EXCERPTED DATA
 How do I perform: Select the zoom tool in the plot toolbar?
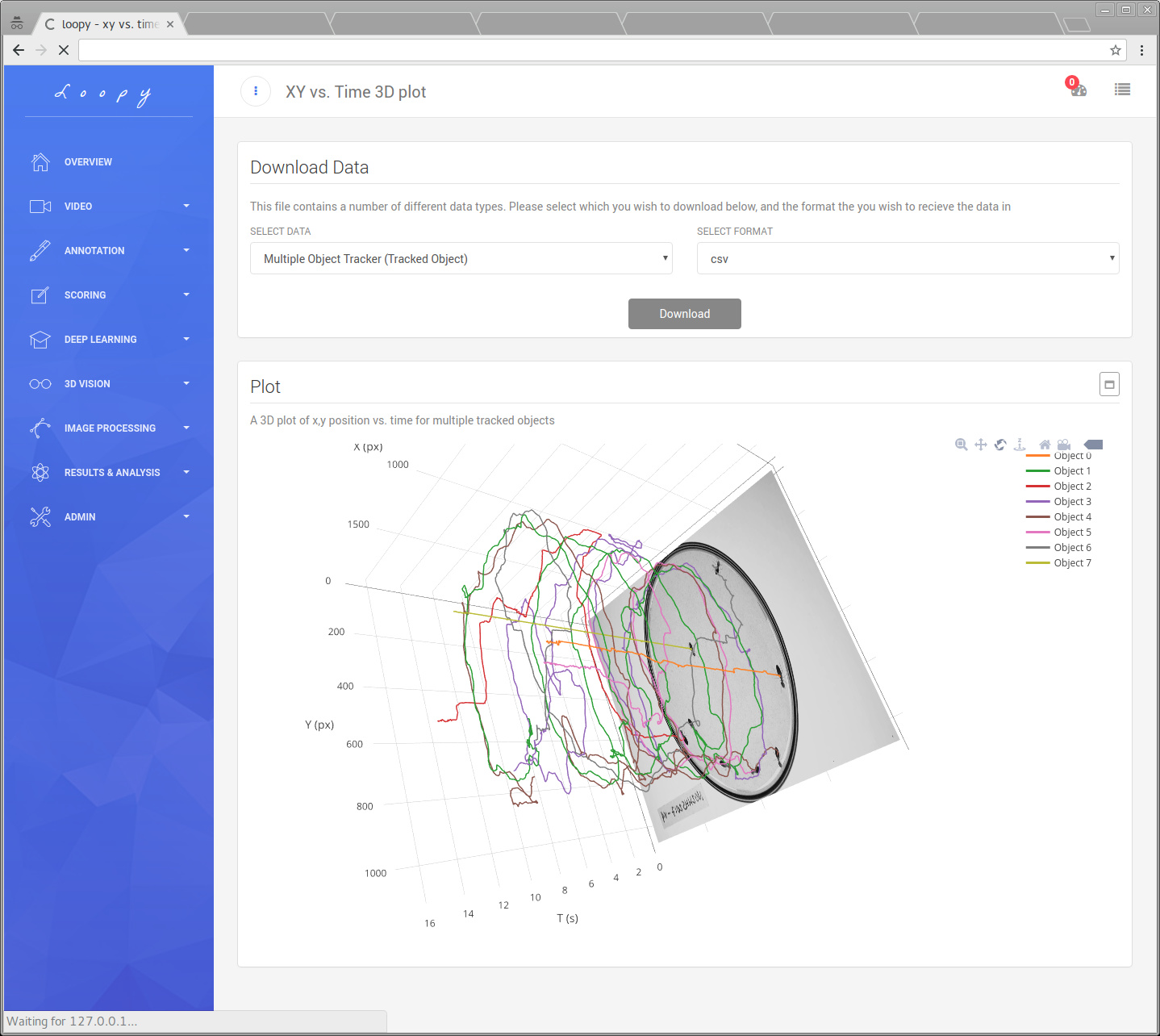[x=962, y=445]
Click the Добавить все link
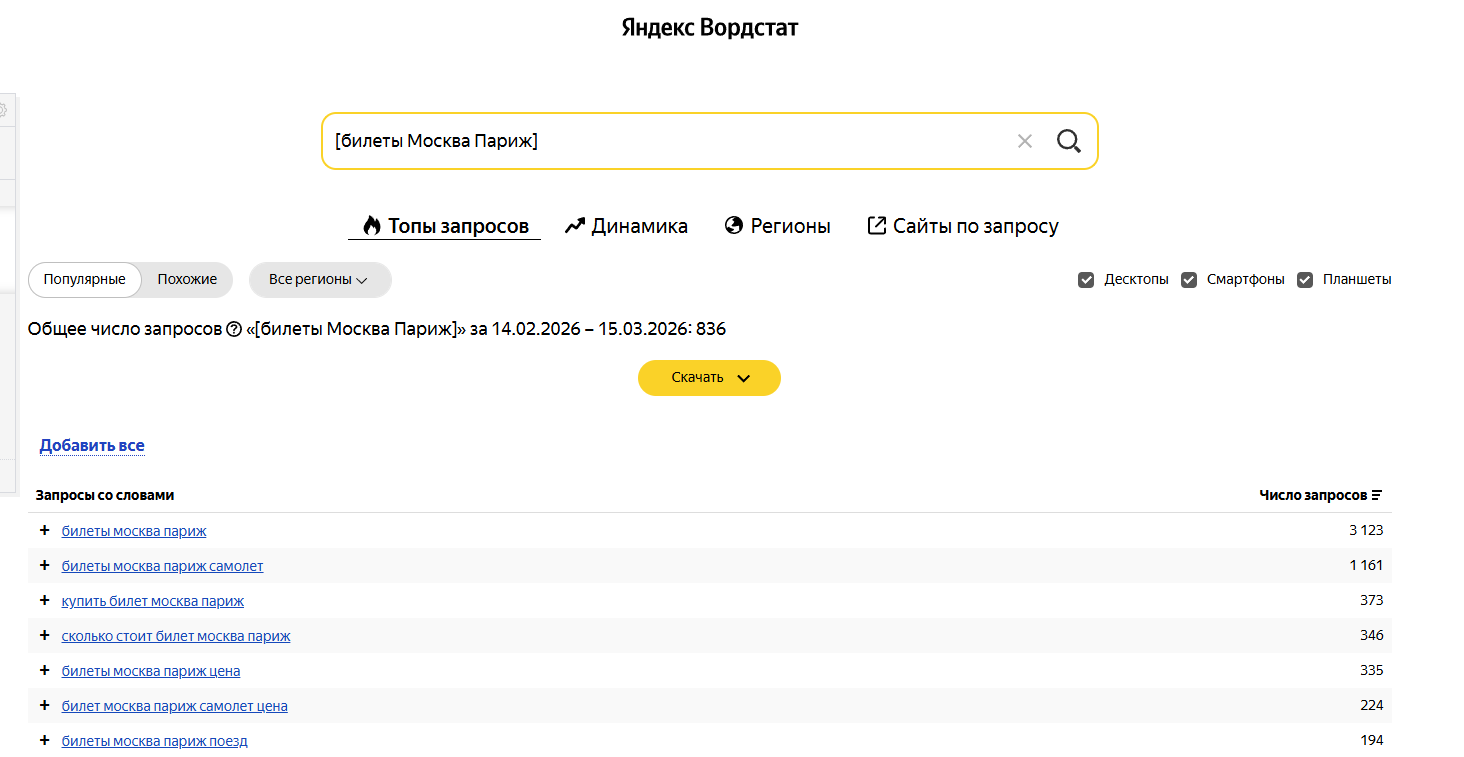Image resolution: width=1464 pixels, height=757 pixels. coord(92,445)
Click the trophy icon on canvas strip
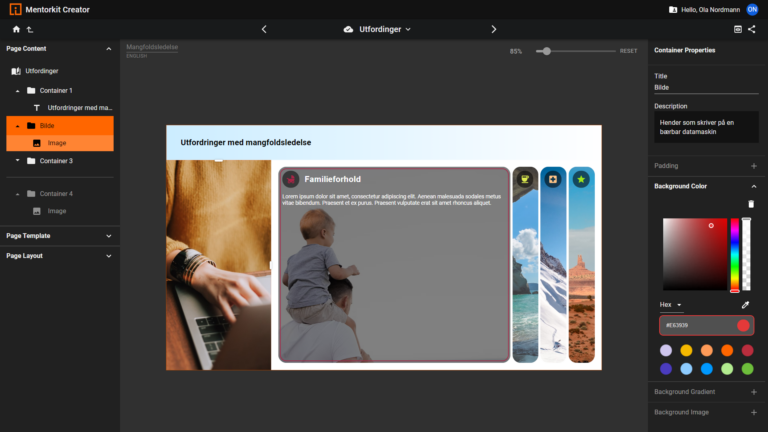Screen dimensions: 768x432 (525, 179)
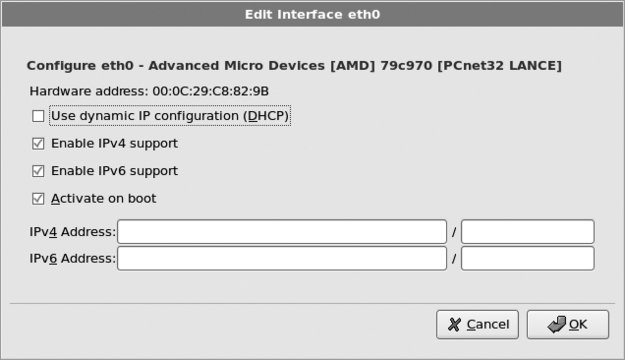Uncheck the Enable IPv6 support checkbox
This screenshot has height=360, width=625.
click(x=38, y=171)
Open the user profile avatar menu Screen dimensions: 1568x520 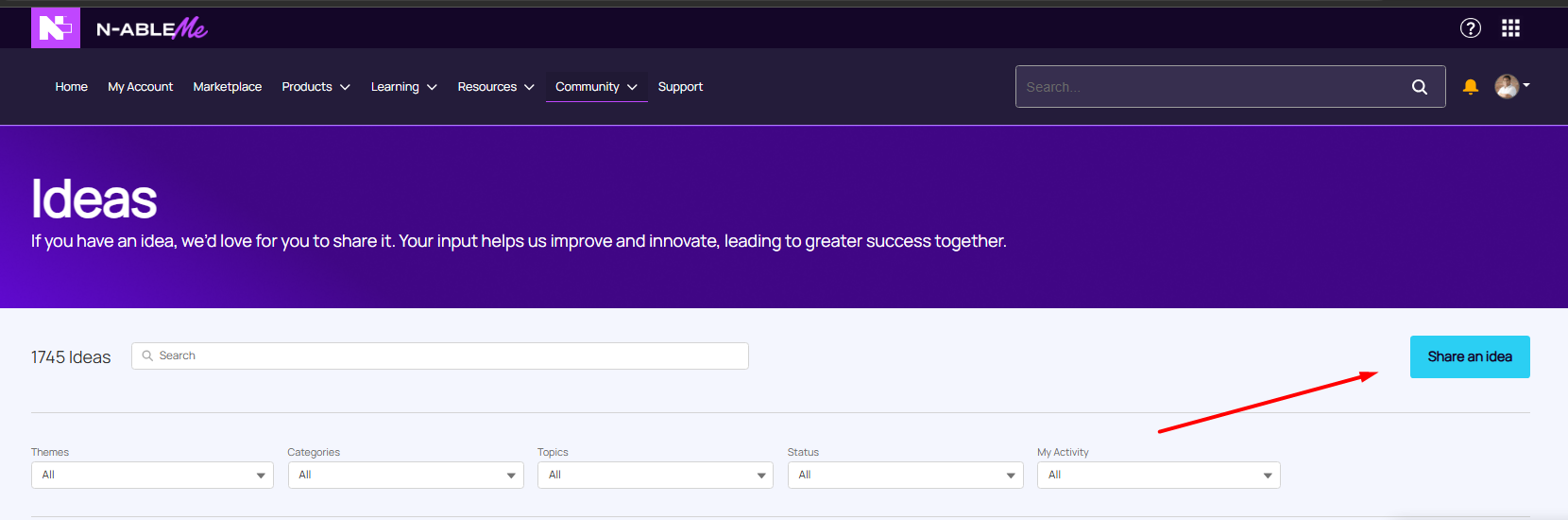(x=1510, y=87)
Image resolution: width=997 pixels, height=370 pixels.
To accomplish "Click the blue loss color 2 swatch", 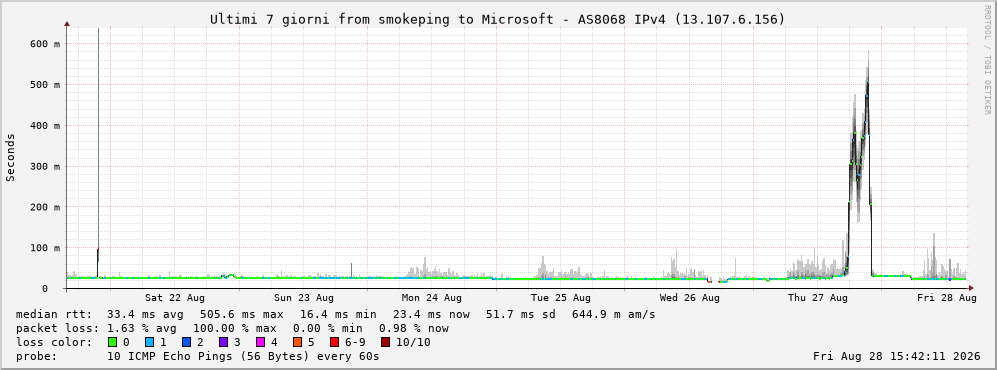I will coord(186,343).
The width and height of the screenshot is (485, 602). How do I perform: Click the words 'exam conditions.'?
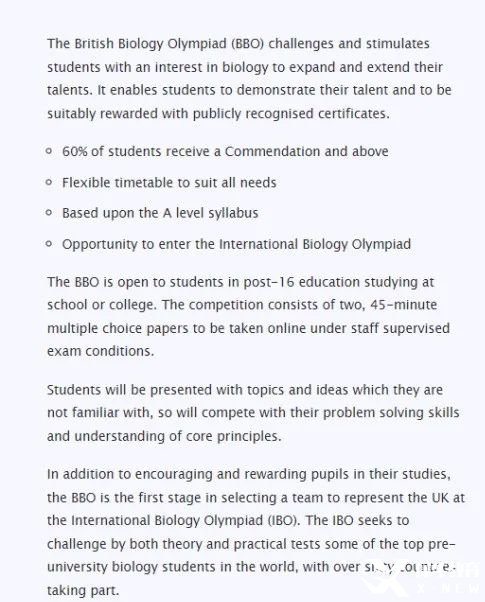(101, 351)
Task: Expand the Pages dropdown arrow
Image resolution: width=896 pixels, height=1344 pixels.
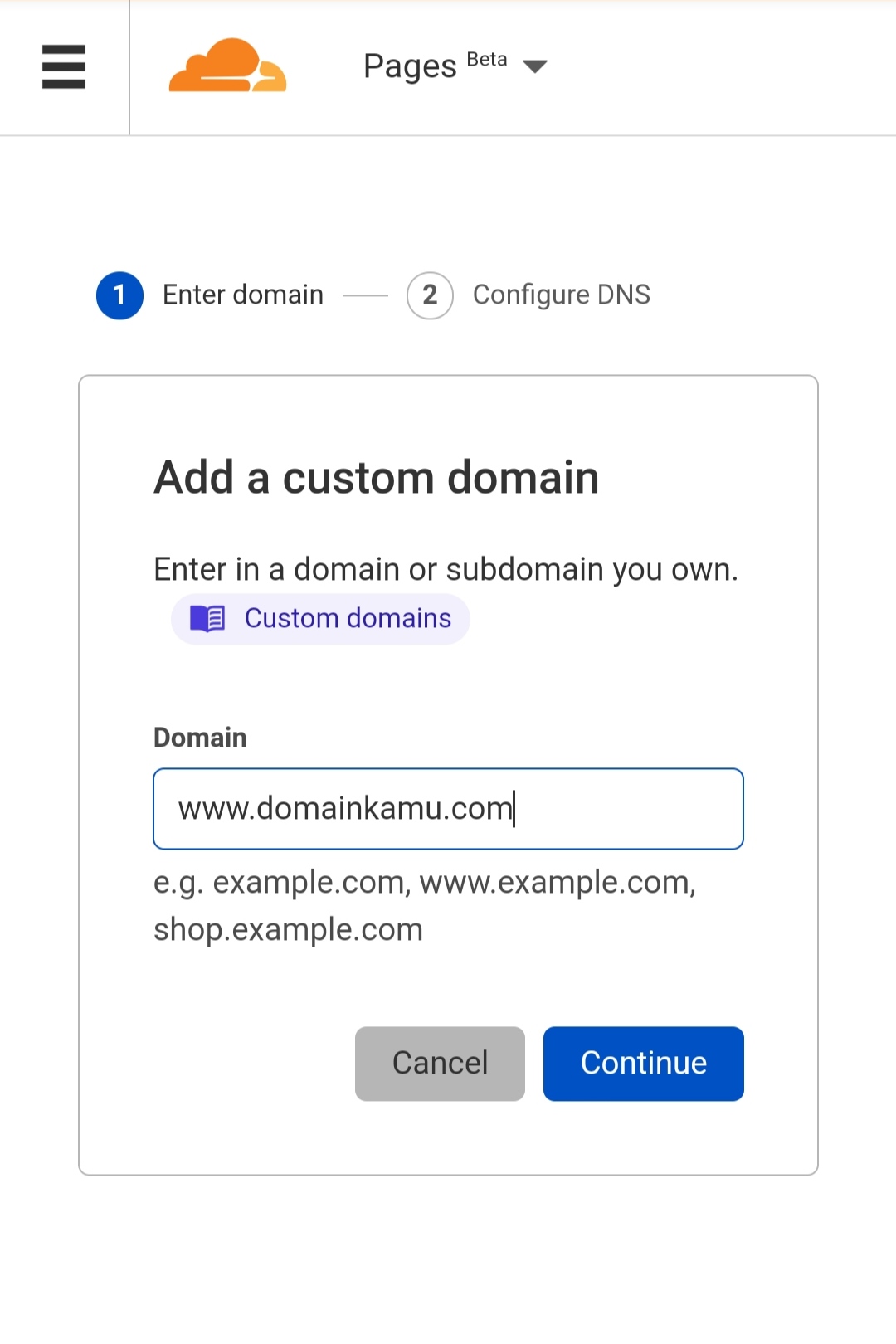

BRIEF
Nothing but the lines from the one containing "The width and" through the end of the listing should be printed, each exactly as it appears and without pictures.

SOLUTION TO THIS PROBLEM
The width and height of the screenshot is (485, 602). How do I perform: Click the words 'exam conditions.'?
(101, 351)
Task: Expand the Pages dropdown arrow
Image resolution: width=896 pixels, height=1344 pixels.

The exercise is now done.